Sooooo, it’s Angela and Barack now.
This Angela and this Barack — better known as German Chancellor Merkel and President Obama — haven’t always appeared to be the best of buds. She wouldn’t let him speak at the Brandenburg Gate during his campaign; he passed on her invitation to a ceremony celebrating the 20th anniversary of the fall of the Berlin Wall.
But, on Tuesday, amid all the pomp leading up to Obama’s fourth state dinner, the president and the chancellor seemed intent — very, very, very intent — on displaying a kind of chumminess and familiarity out of keeping with their customarily cool and detached demeanors. In the course of a 39-minute news conference, Barack — er, Mr. President — referred to Merkel by her first name no less than 11 times. (He even pronounced it correctly: ON-guh-luh, not AEN-juh-luh.) She called him “Barack” at least four times. Once it was even “dear Barack.”
Obama made sure to tell the crowd in the East Room of the White House that he and Merkel had supped together the night before “one-on-one,” in case anyone missed the photos of them outside the elegant Georgetown restaurant 1789. He paid no mind when her cellphone appeared to ring at the podium during their news conference. And when Merkel stumbled over something as they were entering the East Room, Obama was there to steady her.
That’s quite a leap in coziness. During two joint news conferences back in 2009, for instance, the leaders referred to each other by their first names exactly, well, zero times, according to transcripts.
Why the big show of friendliness?
In other words, how’d the chancellor and the president become Angela and Barack?
Thomas Kleine-Brockhoff, a senior policy programs director at the German-Marshall Fund of the United States, was mulling the question even before the leaders stepped to the microphone. He was counting up “red carpet” moments on Merkel’s schedule: a private dinner with the president, a lunch with Vice President Biden and Secretary of State Hillary Rodham Clinton, the presentation of the Presidential Medal of Freedom, the 19-gun salute, the state dinner.
“What more can you do?” Kleine-Brockhoff wondered. “This is not so much about the concrete agenda but the symbolism of the visit.

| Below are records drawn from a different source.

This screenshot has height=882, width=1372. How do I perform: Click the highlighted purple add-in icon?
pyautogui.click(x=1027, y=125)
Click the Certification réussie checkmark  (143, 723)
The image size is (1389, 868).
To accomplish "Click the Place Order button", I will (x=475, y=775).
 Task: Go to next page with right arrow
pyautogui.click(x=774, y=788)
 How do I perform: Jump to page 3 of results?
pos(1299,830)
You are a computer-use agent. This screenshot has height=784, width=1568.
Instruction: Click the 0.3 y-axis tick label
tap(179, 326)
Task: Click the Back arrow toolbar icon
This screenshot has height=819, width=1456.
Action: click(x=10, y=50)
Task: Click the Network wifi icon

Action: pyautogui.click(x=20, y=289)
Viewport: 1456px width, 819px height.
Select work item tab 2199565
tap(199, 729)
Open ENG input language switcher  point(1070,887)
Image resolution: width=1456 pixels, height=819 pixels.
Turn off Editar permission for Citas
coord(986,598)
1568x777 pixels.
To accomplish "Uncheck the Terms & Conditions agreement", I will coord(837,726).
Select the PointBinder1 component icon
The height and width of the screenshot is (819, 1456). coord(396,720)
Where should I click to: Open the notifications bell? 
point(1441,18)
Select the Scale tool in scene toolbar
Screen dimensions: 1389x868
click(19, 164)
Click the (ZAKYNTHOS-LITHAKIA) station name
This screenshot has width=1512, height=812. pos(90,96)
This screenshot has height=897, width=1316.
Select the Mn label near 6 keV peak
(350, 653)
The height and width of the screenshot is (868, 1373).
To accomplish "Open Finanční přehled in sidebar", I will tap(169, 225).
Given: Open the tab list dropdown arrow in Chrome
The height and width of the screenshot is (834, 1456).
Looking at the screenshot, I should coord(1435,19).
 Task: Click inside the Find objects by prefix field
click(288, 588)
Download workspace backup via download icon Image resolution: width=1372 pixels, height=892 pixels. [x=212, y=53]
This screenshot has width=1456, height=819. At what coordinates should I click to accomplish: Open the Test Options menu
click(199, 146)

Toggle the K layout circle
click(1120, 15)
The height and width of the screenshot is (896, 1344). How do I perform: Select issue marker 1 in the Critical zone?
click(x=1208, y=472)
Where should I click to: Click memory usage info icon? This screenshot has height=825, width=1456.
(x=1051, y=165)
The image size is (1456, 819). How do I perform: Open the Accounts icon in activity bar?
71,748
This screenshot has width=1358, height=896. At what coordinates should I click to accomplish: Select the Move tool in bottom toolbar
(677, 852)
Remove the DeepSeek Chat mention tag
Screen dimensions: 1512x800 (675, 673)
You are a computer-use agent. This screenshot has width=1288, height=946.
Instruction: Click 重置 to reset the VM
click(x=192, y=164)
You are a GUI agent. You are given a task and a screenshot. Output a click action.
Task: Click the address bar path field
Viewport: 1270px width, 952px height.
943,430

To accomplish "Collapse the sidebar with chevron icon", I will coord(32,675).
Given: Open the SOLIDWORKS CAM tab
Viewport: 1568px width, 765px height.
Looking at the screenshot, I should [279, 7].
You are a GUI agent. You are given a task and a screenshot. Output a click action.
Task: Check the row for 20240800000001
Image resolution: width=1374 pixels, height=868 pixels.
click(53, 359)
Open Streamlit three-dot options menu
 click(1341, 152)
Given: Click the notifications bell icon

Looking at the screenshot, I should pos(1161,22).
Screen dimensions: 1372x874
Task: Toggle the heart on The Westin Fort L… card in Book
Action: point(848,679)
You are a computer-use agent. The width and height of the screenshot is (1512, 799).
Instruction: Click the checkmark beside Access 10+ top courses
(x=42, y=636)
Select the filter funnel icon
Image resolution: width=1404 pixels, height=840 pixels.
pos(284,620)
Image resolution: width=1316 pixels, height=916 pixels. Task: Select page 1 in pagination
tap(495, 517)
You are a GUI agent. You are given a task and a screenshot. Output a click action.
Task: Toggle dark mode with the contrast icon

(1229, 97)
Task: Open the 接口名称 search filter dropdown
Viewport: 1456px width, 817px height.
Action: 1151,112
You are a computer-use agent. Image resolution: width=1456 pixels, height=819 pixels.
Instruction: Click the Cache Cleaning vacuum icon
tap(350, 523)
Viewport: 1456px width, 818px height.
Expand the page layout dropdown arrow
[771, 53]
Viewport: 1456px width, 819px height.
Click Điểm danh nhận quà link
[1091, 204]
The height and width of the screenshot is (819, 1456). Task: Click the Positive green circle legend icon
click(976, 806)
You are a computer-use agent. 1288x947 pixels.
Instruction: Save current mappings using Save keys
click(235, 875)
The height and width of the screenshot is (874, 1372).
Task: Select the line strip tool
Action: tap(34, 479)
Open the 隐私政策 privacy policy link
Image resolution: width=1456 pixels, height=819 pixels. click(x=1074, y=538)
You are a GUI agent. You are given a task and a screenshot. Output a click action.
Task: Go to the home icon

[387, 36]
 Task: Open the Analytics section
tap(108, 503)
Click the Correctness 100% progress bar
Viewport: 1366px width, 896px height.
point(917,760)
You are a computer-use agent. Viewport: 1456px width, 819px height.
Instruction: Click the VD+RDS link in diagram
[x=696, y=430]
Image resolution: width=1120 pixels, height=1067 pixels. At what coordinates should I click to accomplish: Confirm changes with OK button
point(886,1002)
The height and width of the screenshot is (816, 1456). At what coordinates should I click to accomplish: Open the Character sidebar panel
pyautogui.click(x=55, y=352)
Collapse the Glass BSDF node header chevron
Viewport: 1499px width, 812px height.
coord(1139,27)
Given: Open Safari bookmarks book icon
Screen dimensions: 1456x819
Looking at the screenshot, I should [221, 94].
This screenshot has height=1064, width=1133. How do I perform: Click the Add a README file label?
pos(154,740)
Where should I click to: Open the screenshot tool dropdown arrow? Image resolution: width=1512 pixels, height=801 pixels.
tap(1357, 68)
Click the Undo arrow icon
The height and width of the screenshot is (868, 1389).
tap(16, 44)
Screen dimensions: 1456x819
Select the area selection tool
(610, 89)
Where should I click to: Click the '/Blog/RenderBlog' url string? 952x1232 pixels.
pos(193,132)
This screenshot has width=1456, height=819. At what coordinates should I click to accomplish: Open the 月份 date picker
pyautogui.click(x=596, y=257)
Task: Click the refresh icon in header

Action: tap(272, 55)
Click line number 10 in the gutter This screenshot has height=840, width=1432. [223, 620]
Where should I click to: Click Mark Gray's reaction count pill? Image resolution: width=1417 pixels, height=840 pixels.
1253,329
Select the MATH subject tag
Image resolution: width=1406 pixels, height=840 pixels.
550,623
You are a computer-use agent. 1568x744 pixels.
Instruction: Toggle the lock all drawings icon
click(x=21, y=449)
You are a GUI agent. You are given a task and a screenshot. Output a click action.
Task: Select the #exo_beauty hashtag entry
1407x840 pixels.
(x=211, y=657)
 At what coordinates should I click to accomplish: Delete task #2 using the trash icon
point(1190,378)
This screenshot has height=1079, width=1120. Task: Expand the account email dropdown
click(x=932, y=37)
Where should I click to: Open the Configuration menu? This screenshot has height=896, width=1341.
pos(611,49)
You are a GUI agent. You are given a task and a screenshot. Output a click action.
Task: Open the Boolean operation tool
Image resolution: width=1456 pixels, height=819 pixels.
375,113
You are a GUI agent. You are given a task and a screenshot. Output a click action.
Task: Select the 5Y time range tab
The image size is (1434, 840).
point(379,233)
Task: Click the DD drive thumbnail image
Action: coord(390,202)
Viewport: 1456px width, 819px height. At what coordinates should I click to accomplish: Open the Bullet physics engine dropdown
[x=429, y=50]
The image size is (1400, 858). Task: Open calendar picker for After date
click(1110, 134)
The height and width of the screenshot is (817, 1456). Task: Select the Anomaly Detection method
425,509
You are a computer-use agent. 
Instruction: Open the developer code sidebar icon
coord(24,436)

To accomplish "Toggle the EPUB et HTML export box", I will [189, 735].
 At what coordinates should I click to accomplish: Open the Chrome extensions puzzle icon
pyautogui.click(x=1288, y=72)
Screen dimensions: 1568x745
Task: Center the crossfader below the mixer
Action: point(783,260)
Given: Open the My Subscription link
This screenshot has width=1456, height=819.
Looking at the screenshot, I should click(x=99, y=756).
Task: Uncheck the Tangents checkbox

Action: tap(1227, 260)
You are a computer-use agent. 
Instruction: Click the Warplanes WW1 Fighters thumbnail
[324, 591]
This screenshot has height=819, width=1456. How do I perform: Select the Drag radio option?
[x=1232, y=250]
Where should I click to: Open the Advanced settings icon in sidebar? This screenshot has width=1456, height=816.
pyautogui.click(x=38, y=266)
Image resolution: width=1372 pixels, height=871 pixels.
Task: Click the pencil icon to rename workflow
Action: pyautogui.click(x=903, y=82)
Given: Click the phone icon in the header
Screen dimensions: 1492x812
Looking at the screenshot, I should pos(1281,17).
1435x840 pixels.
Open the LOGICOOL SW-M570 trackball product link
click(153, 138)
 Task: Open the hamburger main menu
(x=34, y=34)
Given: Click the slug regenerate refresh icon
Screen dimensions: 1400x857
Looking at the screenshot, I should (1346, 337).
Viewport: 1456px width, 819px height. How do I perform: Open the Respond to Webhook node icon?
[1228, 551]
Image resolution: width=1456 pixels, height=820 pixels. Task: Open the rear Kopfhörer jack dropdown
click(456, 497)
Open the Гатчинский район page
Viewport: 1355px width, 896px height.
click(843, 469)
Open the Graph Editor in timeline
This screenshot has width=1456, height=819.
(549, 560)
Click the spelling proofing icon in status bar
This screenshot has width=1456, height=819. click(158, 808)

The symbolism is rich.”
Kleine-Brockhoff and many other observers figure the United States is eager to line up more close partners in Europe, adding a “key interlocutor” on issues as varied as the conflicts in Libya, Iraq and Afghanistan and the response to financial meltdowns in Greece, Spain and Portugal.
The German-Marshall Fund’s Stephen Szabo suspects that the Obama administration is making such a show of Merkel’s visit because it is coming to the realization that Germany “is now clearly the most powerful and important power in Europe” due to its economic might. Even though up until now Merkel has been “a reluctant partner at best,” Szabo says, the United States recognizes the need to lean on Germany to maintain European stability while turning its attentions to problems elsewhere in the world. Obama “hopes that by treating Merkel as Europe’s leader she will start to act like it,” Szabo says. And Merkel, many observers figure, might be a nice fit for the job of uber-buddy for Obama.
“Both are not the warm and fuzzy people, the huggy-bear politicians,” said Claus Gramckow of the Washington-based Naumann Foundation. “Obama is very deliberate; she is a trained physicist.”
An argument could be made that Merkel — who oversees the world’s fourth-largest economy — is the most powerful woman in the world, or at least one of the most powerful. But here she might be best known for her stunned and awkward reaction when then-President George W. Bush rubbed her neck and shoulders at the 2006 G-8 summit in St. Petersburg.
There were no surprise massages on Tuesday. Instead, there was ego massaging. “It’s obvious neither of us looks exactly like the leaders who preceded us,” America’s first African American president said to Germany’s first female chancellor. The crowd roared with laughter.
Merkel is also the first chancellor since the reunification of Germany to grow up in the formerly communist East. Her father was a Protestant pastor, and she is fluent in Russian.
She ascended to the chancellor’s office in November 2005 after rising in the ranks of the once-male-dominated Christian Democratic Union party. She has twice managed to form coalitions with opposing parties to maintain power. “She is a very smart, tough political operator, who overcame unbelievable odds,” Craig Kennedy, president of the German-Marshall Fund, said.